* **WHAT NEEDS TO BE DONE**
Copy the lines out word for word, beginning with the line that contains "Upvote RavetheFirst's top" and continuing through the last line, and omit the pictures.

* **TASK MATERIAL**
---*---
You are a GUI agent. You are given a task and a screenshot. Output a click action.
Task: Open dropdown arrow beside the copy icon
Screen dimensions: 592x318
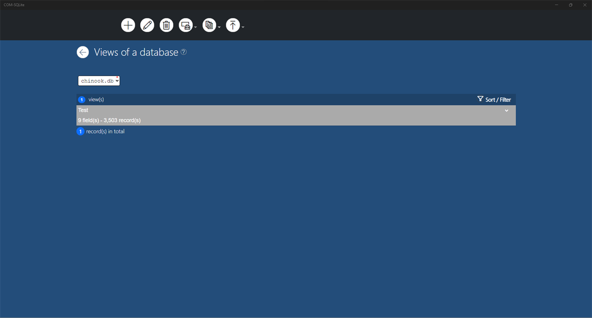coord(219,27)
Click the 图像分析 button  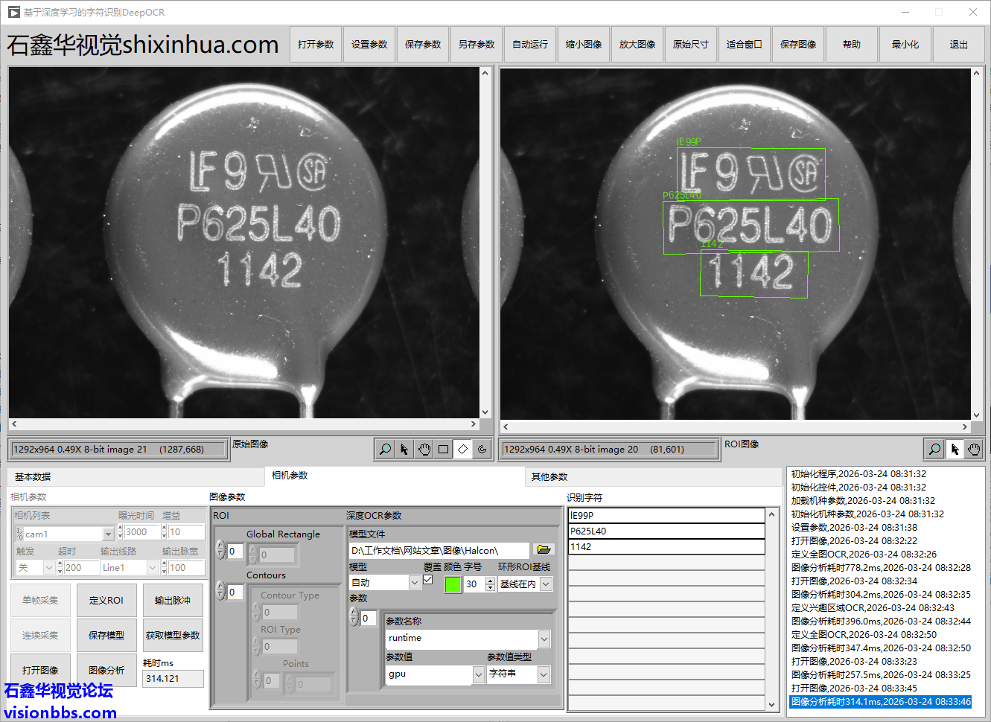[106, 671]
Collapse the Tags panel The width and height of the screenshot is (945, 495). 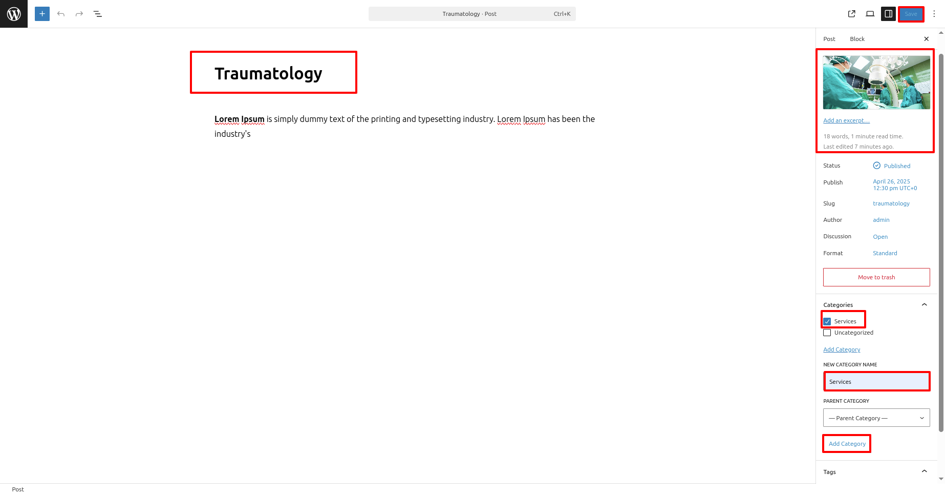pyautogui.click(x=925, y=471)

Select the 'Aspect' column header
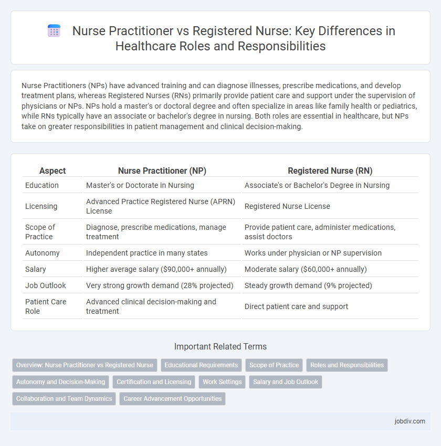pyautogui.click(x=52, y=171)
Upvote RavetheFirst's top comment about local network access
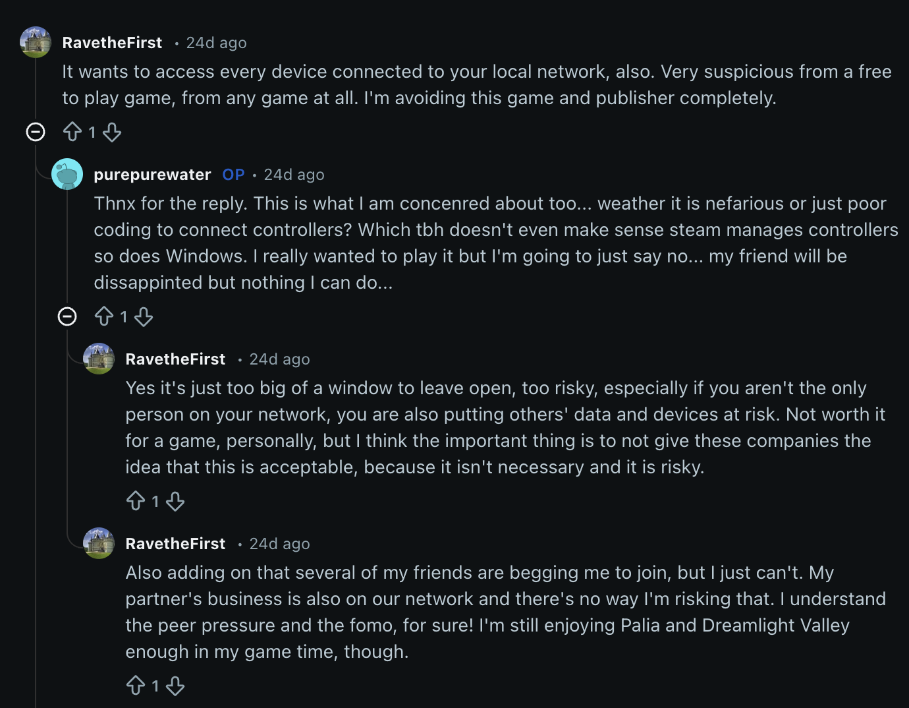909x708 pixels. click(x=72, y=133)
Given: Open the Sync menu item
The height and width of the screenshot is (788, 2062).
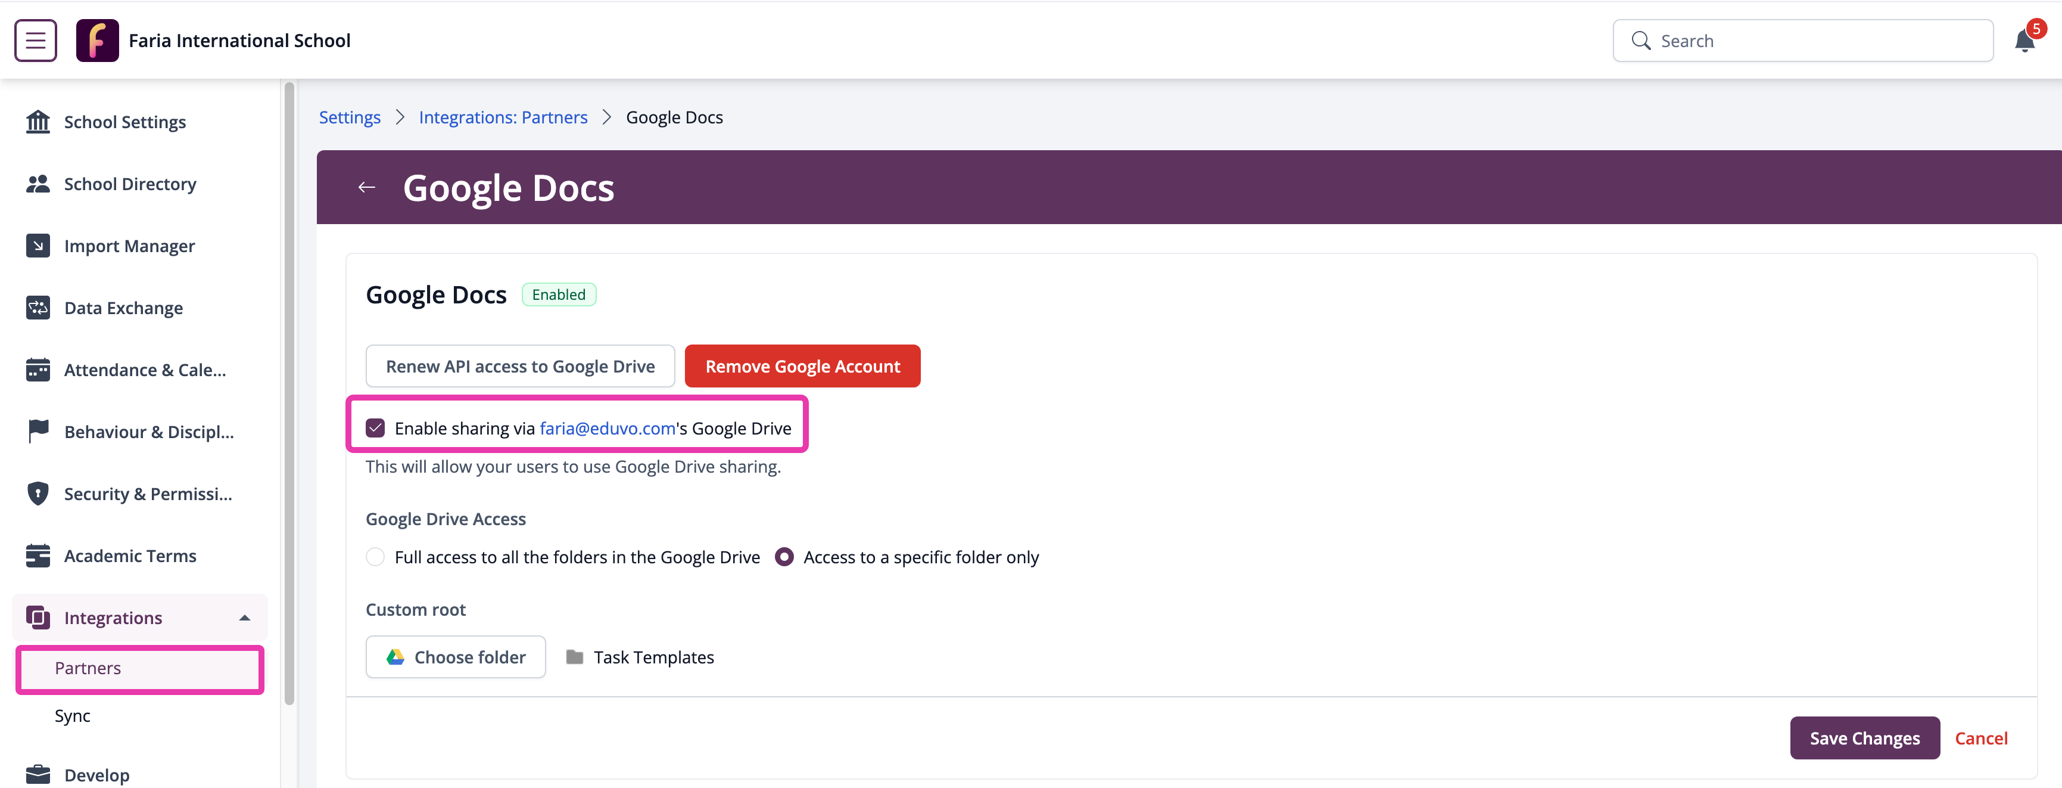Looking at the screenshot, I should pos(72,715).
---*---
* **FINAL RESULT**
Upvote RavetheFirst's top comment about local network access
909x708 pixels. click(x=72, y=133)
Given: Open the Sync menu item
The height and width of the screenshot is (788, 2062).
Looking at the screenshot, I should pos(72,715).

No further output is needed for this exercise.